Entries follow. Give back exactly the lines starting at the one containing "Task: Click the 'Full" and ending at the one containing "Task: Open システムの詳細設定 advanced settings", and no other lines.

============================================================

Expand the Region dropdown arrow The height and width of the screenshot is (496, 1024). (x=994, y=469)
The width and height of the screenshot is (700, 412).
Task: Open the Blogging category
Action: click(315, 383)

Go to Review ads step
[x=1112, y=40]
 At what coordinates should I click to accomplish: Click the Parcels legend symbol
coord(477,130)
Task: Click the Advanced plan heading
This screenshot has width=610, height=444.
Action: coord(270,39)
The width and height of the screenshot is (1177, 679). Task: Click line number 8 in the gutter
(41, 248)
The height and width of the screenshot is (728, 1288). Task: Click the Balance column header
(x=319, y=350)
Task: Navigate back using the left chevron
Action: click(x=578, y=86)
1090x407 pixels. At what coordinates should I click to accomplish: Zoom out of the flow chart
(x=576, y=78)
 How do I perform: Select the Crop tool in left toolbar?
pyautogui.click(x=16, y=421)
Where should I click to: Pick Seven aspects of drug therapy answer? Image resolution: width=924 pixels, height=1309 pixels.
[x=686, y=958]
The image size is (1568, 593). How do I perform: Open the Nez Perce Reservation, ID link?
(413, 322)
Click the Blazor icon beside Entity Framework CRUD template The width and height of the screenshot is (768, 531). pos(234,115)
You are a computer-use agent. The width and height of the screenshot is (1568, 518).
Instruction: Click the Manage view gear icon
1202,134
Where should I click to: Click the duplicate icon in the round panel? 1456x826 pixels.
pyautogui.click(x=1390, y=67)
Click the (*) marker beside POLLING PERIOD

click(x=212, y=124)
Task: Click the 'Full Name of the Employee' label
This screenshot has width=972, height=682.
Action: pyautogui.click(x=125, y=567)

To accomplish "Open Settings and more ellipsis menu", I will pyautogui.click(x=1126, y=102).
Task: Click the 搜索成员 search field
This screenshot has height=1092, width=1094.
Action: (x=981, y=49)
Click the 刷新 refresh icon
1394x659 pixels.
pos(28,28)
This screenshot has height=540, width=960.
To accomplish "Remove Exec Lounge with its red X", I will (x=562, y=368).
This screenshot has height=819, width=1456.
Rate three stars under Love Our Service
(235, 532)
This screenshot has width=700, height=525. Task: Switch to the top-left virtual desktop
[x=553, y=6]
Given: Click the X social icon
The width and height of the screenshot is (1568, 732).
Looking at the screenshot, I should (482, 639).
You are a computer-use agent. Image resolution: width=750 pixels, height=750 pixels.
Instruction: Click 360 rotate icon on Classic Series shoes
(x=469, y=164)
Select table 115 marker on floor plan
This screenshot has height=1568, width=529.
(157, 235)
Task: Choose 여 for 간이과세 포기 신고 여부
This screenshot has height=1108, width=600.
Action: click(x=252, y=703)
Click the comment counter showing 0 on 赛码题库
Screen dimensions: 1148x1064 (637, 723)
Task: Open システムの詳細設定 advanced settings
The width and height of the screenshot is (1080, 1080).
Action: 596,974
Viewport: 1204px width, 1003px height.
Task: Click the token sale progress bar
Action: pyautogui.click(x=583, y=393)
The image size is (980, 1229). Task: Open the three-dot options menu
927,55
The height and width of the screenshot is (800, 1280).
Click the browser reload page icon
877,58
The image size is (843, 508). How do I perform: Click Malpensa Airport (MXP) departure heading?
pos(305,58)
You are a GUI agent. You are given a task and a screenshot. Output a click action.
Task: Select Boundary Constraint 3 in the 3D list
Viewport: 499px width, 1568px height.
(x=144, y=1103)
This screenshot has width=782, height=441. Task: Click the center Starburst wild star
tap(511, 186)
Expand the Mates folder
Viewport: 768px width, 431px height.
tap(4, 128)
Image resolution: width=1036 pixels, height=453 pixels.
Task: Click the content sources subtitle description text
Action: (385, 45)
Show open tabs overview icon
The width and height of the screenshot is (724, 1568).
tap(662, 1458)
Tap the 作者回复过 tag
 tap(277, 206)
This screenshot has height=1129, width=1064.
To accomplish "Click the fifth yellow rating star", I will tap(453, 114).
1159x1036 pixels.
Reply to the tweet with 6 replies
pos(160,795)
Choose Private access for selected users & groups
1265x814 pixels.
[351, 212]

============================================================

**Expected output**
Task: Click the 'Full Name of the Employee' label
This screenshot has width=972, height=682.
Action: pyautogui.click(x=125, y=567)

To accomplish "Open Settings and more ellipsis menu", I will pyautogui.click(x=1126, y=102).
Task: Click the 搜索成员 search field
This screenshot has height=1092, width=1094.
Action: (x=981, y=49)
Click the 刷新 refresh icon
1394x659 pixels.
pos(28,28)
This screenshot has height=540, width=960.
To accomplish "Remove Exec Lounge with its red X", I will (x=562, y=368).
This screenshot has height=819, width=1456.
Rate three stars under Love Our Service
(235, 532)
This screenshot has width=700, height=525. Task: Switch to the top-left virtual desktop
[x=553, y=6]
Given: Click the X social icon
The width and height of the screenshot is (1568, 732).
Looking at the screenshot, I should (482, 639).
You are a computer-use agent. Image resolution: width=750 pixels, height=750 pixels.
Instruction: Click 360 rotate icon on Classic Series shoes
(x=469, y=164)
Select table 115 marker on floor plan
This screenshot has height=1568, width=529.
(157, 235)
Task: Choose 여 for 간이과세 포기 신고 여부
This screenshot has height=1108, width=600.
Action: click(x=252, y=703)
Click the comment counter showing 0 on 赛码题库
Screen dimensions: 1148x1064 (637, 723)
Task: Open システムの詳細設定 advanced settings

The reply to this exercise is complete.